Altı yaşında Bulgarlar tarafından babası öldürülen Ali Ertekin’in, milli hislerle cinayeti işlediğini işaret eden, önceleri tutarlı ancak sonraları çelişkilerle devam eden ifadeleri; başka bir gerçekliğin olma ihtimalinin aktarıldığı Talat Turhan’ın aktif rol almayarak cinayeti meçhulde bırakışı; Cumhuriyet tarihinde adı geçen asker Bölügiray’ın hatıralarındaki korkunç gerçekliği aktarışı bu bölümde bizi yakalıyor ve karanlığın içine usulca çekiyor.

Tahincioğlu, Sabahattin Ali cinayetinin karanlıkta kalan yanlarını bize gösterirken, o günün Türkiye’sini de anlamamız gerektiğini öğütlüyor ve 1948 yılındaki Türkiye koşullarından bahsediyor. Yazarın Uğur Mumcu’dan, Hrant Dink’ten, Nâzım Hikmet’ten bahsettiği bu bölüm, Sabahattin Ali cinayetinin üzerindeki örtüyü usulca kaldırarak altında yatan mefhumları anlamamızı sağlıyor.

Son

Tahincioğlu’nun Son adını verdiği ve yeniden anlatıcıya döndüğü bu bölüme, boğazımızda kalan yumruyla gidiyoruz.

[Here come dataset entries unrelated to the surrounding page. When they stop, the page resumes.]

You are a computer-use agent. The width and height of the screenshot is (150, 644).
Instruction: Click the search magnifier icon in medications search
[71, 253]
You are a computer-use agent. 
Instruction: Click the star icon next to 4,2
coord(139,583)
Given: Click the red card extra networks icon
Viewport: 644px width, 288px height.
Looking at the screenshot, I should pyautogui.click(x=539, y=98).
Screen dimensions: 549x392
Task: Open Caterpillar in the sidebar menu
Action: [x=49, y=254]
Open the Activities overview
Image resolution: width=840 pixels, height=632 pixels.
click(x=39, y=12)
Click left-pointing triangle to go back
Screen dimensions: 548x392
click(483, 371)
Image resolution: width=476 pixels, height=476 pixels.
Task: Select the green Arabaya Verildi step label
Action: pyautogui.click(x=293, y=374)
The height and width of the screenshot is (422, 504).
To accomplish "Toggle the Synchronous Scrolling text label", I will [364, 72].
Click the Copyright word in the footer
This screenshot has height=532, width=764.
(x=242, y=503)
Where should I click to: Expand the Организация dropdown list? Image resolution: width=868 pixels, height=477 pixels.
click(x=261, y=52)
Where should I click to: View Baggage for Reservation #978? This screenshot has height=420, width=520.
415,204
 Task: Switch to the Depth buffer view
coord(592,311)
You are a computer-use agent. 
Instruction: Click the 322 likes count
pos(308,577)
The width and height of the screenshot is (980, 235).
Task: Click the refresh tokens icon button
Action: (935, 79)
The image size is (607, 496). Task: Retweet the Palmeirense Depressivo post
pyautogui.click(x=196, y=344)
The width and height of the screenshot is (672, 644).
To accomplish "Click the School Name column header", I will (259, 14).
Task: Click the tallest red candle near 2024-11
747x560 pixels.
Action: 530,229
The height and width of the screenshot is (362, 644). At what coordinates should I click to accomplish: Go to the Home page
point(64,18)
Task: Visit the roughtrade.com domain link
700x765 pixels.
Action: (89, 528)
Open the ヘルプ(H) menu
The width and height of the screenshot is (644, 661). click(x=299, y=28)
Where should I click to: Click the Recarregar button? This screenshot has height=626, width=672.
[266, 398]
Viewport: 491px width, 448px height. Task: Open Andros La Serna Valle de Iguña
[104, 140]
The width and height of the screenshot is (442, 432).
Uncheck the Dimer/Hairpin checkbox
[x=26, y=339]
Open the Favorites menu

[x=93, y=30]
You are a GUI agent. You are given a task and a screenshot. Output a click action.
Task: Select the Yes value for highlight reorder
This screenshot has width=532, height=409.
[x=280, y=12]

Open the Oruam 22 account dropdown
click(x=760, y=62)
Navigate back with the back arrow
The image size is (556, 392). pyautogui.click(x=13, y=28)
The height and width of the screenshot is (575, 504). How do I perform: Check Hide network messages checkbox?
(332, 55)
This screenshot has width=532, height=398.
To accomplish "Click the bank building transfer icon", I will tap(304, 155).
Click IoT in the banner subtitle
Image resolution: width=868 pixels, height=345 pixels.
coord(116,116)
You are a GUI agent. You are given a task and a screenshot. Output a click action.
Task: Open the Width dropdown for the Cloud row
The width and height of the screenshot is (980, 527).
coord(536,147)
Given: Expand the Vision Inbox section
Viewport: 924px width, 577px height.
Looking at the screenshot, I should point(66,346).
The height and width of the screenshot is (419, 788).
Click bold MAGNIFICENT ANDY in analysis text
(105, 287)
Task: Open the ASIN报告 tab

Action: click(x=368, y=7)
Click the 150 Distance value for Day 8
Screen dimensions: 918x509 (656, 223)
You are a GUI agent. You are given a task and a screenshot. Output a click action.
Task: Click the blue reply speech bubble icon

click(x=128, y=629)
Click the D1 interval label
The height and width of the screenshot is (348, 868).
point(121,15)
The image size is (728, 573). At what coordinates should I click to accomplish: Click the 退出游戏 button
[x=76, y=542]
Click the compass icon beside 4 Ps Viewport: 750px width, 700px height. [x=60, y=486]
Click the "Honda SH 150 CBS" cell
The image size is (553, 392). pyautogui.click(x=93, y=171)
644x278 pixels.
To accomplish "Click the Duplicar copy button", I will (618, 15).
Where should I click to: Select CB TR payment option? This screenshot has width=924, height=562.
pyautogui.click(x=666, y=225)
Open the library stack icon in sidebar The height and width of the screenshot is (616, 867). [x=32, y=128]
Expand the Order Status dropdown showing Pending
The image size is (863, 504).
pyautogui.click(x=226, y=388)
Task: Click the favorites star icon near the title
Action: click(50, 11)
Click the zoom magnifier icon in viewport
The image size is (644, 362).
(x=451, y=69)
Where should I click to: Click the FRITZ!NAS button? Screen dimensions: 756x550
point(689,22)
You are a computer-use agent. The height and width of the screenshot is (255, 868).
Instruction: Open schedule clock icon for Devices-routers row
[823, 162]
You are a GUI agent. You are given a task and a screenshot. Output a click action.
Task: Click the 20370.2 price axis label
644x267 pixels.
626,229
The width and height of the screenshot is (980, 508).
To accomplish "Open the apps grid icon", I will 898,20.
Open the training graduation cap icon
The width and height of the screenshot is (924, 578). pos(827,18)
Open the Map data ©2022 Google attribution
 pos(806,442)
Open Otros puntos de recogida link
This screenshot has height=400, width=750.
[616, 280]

Anlatıcının sevgilisine yazdığı mektuplar ve ablasının günlüğüne karaladığı notlarla, içeride hamam böceğinin yaşadığı kapıda buluyoruz kendimizi.

Öyle ki kurmaca ya da gerçek, ne olursa olsun hep var olan sona ulaşıyoruz: Eve dönmek.

Peki… Sabahattin Ali’nin dönemediği o evde neler olmuş? Karısı ve kızı Ali’nin kütüphanesindeki kitapları nasıl satmak zorunda kalmış, günden güne kaybettikleri saygınlıkları ve azalan insanlarının yokluğuyla nasıl baş etmiş? Peki Aliye Ali’ye iş bulan kişi neden bunu yapmış?

Bir dolu soru, bir dolu cevap var Gökçer Tahincioğlu’nun Sabahattin Ali’yi Ben Öldürdüm kitabında. Yazarın, üst gerçeklik kurma çabasındaydım dediği yerdeyiz şimdi.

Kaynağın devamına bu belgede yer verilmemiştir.